Keith McKelvey – Ryan McKelvey’s father – and his longtime pastor from a Dayton, Ohio church last month wrote letters to Romano asking for McKelvey’s sentence to be suspended so he could return home to Ohio for parole. At home, Ryan McKelvey would undergo professional counseling, as well as counseling through the church, his father and pastor wrote.

The victims and their mothers, however, disagreed this morning. Ryan McKelvey needs to be in a prison to properly take advantage of sex offender treatment options, said one of the girls McKelvey abused.

“You honor, truthfully, the thought of Ryan being out and free and being able to roam the streets, it makes me physically ill,” one of the females said. “I personally don’t feel as if probation is a punishment…What is the point of me speaking up and saying what this man did to me when he just gets to walk away like nothing ever happened. ”

In his own plea to the judge, McKelvey said that his career in ministry is over, but he hopes to eventually return to school to study business or law. McKelvey’s wife has filed for divorce and being out of prison and finding a job would allow him to help pay for the divorce as well as legal costs and restitution to his victims, he said.

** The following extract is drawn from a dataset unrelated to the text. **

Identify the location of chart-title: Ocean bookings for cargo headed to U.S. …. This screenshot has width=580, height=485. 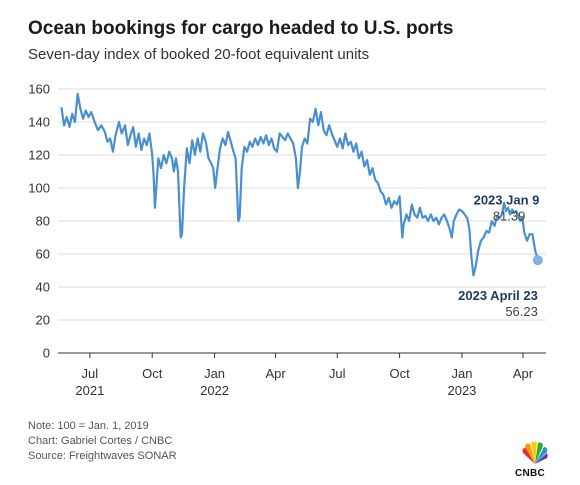
(241, 28).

While the victims and their mothers told the judge that McKelvey’s actions clearly showed he “manipulated” the teenagers, the former youth pastor said he shouldn’t be considered a “predator.” McKelvey said he’d “never re-offend” and was excited to learn about treatment opportunities outside of prison.

“I want to say to the victims and their families, that I 100 percent regret being vulnerable and allowing their vulnerabilities in my life to act in this way,” he said. “I hate what I did, I hate the situations that I was in, I hate how I used pain and hard times to rationalize and justify my actions.”

In issuing the sentence, Romano noted that McKelvey has no criminal history and family members in Ohio who are willing to help him if he were released on probation. However, McKelvey clearly used his role as a youth pastor to abuse the females, she said.

“I find that your statement that you are not a manipulator or a predator just grossly…misidentifies what has happened here,” she said. “That is exactly what you are, you are a manipulator.”